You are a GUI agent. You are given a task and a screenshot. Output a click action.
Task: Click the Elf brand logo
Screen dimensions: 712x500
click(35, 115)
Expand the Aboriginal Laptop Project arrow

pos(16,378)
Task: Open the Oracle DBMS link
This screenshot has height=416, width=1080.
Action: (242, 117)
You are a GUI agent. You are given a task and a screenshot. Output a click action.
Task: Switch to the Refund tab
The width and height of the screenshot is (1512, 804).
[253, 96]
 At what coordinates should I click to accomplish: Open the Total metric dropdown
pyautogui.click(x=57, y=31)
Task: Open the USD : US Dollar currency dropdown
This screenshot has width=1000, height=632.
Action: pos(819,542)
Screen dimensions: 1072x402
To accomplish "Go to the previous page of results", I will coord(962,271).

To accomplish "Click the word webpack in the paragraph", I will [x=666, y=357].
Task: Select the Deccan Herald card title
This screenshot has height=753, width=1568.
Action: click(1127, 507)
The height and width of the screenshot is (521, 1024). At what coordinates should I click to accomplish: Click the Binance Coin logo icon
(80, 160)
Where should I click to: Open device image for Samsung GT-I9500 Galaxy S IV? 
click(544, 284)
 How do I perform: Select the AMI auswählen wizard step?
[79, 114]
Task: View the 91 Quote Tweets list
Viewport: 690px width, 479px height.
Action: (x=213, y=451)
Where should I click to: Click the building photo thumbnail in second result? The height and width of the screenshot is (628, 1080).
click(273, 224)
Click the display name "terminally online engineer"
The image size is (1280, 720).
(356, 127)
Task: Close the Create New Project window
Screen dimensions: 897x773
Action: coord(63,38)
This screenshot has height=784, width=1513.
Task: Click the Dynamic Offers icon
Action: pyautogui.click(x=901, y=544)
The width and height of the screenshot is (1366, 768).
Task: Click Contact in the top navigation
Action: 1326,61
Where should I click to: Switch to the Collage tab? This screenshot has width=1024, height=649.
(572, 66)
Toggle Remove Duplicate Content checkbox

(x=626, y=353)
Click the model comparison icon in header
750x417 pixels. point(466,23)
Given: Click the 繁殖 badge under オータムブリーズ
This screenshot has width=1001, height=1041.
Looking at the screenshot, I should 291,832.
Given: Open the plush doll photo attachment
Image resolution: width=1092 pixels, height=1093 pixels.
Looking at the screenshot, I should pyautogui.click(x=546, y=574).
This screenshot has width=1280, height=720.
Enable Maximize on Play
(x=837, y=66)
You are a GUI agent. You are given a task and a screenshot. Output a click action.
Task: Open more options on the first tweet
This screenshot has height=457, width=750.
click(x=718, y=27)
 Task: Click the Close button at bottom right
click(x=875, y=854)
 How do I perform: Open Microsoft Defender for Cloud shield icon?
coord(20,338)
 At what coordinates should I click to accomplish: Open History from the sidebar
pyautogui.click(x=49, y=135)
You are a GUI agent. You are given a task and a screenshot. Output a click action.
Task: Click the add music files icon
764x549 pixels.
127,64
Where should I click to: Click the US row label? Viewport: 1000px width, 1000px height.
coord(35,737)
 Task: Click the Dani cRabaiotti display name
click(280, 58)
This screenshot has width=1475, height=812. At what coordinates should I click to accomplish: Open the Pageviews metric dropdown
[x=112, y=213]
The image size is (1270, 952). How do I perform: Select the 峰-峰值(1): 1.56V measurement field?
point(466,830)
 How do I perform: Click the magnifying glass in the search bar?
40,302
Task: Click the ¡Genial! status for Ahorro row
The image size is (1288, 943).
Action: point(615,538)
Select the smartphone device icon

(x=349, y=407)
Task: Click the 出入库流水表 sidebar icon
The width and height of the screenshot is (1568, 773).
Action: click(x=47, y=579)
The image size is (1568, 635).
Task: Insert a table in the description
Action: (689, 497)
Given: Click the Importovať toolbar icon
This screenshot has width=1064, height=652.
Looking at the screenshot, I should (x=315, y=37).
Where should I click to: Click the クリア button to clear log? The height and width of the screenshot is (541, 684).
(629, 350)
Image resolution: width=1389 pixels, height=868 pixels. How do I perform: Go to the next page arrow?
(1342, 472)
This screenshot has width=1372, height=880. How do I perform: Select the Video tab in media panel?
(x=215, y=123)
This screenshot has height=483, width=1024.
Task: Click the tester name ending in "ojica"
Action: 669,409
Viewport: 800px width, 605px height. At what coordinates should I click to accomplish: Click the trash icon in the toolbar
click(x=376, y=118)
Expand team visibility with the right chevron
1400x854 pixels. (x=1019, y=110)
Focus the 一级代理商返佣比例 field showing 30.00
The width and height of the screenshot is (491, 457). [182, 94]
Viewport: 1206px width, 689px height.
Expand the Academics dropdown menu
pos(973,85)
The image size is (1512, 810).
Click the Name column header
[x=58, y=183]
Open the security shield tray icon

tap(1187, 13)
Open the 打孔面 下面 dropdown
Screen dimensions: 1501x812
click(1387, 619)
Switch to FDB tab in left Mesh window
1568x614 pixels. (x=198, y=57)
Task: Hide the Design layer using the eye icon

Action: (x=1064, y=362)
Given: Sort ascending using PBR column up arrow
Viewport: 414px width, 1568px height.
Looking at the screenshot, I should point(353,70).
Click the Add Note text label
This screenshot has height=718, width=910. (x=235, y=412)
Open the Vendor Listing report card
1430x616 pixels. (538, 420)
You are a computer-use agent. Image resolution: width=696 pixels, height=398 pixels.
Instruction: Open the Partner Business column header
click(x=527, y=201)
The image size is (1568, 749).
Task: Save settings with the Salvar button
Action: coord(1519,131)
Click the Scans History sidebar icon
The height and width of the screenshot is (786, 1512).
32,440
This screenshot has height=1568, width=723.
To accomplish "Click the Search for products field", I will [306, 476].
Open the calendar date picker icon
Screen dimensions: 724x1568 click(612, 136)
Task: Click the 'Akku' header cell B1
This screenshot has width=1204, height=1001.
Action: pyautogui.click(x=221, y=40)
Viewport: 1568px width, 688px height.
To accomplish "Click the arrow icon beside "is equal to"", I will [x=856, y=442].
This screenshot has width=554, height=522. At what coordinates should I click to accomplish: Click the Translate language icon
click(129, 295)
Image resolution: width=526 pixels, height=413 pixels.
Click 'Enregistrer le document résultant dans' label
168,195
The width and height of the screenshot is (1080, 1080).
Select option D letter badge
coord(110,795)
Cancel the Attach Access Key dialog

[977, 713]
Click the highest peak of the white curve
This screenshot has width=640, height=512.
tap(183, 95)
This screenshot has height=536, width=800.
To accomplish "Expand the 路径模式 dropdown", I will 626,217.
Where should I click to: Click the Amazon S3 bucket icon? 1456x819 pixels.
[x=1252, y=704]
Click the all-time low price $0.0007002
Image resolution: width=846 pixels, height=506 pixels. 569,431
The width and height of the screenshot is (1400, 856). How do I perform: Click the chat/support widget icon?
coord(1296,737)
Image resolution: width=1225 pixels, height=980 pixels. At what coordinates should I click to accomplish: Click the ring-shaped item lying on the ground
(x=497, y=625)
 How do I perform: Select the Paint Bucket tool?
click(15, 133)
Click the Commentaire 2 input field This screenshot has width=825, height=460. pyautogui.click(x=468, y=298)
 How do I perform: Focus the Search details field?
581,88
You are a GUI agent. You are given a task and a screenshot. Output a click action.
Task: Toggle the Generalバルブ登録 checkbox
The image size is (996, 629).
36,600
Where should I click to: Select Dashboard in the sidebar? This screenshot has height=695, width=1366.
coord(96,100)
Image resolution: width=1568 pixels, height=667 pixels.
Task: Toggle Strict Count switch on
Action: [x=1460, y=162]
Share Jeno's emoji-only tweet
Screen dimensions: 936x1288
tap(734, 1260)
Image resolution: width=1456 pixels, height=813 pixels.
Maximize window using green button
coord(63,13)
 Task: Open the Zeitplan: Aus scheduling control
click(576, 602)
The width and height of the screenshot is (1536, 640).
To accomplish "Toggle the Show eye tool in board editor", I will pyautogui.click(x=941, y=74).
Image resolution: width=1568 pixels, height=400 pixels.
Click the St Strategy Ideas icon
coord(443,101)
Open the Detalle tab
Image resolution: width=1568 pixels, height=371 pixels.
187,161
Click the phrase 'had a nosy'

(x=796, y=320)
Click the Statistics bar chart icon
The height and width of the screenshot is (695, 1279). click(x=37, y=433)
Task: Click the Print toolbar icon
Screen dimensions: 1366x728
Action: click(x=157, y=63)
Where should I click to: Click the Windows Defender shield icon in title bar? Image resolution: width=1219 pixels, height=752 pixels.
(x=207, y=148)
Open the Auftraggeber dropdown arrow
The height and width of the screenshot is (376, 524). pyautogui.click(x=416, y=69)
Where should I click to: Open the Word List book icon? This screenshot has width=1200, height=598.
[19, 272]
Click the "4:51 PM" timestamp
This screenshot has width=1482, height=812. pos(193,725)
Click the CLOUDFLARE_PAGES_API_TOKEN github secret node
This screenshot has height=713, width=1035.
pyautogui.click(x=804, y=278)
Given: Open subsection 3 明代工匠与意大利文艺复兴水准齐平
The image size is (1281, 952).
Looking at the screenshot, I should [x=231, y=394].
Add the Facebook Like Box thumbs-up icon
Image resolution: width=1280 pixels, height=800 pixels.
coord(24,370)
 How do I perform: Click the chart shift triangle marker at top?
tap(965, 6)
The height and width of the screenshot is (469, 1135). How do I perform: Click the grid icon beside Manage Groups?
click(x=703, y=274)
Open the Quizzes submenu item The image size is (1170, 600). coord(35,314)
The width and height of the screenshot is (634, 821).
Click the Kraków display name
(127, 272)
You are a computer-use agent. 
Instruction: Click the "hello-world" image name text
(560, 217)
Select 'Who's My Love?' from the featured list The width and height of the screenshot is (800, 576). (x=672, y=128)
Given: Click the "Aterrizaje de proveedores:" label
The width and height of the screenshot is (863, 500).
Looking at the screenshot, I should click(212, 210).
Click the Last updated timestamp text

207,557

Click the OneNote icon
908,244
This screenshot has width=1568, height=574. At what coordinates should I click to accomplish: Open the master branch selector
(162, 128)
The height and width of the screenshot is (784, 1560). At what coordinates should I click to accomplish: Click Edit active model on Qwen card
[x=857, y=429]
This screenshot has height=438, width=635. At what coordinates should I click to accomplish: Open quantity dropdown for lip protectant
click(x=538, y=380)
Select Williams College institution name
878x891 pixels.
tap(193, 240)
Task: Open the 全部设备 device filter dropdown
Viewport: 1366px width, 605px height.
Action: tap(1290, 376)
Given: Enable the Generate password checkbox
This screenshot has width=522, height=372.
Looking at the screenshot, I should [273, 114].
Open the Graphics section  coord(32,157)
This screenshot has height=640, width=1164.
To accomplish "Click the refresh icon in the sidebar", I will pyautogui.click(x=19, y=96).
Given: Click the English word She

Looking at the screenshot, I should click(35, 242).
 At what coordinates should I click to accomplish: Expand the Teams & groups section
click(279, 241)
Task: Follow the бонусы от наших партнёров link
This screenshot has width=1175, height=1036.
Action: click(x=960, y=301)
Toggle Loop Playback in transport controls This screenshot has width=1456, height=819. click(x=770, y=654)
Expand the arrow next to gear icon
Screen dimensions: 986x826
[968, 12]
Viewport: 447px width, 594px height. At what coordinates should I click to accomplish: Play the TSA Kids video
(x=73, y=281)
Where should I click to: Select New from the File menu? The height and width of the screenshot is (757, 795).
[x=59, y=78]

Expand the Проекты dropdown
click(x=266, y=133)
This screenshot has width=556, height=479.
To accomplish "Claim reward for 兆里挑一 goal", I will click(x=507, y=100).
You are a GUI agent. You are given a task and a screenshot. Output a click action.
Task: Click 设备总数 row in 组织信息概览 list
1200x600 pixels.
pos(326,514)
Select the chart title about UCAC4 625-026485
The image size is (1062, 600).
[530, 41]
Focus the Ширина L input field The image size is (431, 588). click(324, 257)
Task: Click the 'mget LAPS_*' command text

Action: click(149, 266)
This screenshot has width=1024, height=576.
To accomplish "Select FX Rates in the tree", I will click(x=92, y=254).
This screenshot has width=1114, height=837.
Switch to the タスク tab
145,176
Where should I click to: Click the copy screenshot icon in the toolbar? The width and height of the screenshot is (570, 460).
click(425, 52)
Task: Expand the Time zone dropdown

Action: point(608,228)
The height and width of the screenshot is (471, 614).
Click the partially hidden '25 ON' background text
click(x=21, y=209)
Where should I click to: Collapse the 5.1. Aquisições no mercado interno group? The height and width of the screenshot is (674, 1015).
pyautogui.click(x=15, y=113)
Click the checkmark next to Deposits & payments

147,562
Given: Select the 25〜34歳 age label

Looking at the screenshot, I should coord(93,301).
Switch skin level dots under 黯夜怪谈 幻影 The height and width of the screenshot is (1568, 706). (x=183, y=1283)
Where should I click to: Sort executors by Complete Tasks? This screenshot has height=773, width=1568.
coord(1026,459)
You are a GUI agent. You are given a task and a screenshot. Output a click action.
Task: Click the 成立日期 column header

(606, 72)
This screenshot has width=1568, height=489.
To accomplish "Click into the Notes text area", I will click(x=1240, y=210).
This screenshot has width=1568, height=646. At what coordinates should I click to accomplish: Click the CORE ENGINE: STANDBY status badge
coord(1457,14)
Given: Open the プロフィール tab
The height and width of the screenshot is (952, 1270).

--------------------

### Short exercise:
Recast the entries starting at the line that contains "This screenshot has height=1568, width=723." and ending at the line that contains "Click the Commentaire" as a numbered list, leaving out any blank lines.

### Answer for the task:
1. This screenshot has height=1568, width=723.
2. To accomplish "Click the Search for products field", I will [306, 476].
3. Open the calendar date picker icon
4. Screen dimensions: 724x1568 click(612, 136)
5. Task: Click the 'Akku' header cell B1
6. This screenshot has width=1204, height=1001.
7. Action: pyautogui.click(x=221, y=40)
8. Viewport: 1568px width, 688px height.
9. To accomplish "Click the arrow icon beside "is equal to"", I will [x=856, y=442].
10. This screenshot has width=554, height=522. At what coordinates should I click to accomplish: Click the Translate language icon
11. click(129, 295)
12. Image resolution: width=526 pixels, height=413 pixels.
13. Click 'Enregistrer le document résultant dans' label
14. 168,195
15. The width and height of the screenshot is (1080, 1080).
16. Select option D letter badge
17. coord(110,795)
18. Cancel the Attach Access Key dialog
19. [977, 713]
20. Click the highest peak of the white curve
21. This screenshot has width=640, height=512.
22. tap(183, 95)
23. This screenshot has height=536, width=800.
24. To accomplish "Expand the 路径模式 dropdown", I will 626,217.
25. Where should I click to: Click the Amazon S3 bucket icon? 1456x819 pixels.
26. [x=1252, y=704]
27. Click the all-time low price $0.0007002
28. Image resolution: width=846 pixels, height=506 pixels. 569,431
29. The width and height of the screenshot is (1400, 856). How do I perform: Click the chat/support widget icon?
30. coord(1296,737)
31. Image resolution: width=1225 pixels, height=980 pixels. At what coordinates should I click to accomplish: Click the ring-shaped item lying on the ground
32. (x=497, y=625)
33.  How do I perform: Select the Paint Bucket tool?
34. click(15, 133)
35. Click the Commentaire 2 input field This screenshot has width=825, height=460. pyautogui.click(x=468, y=298)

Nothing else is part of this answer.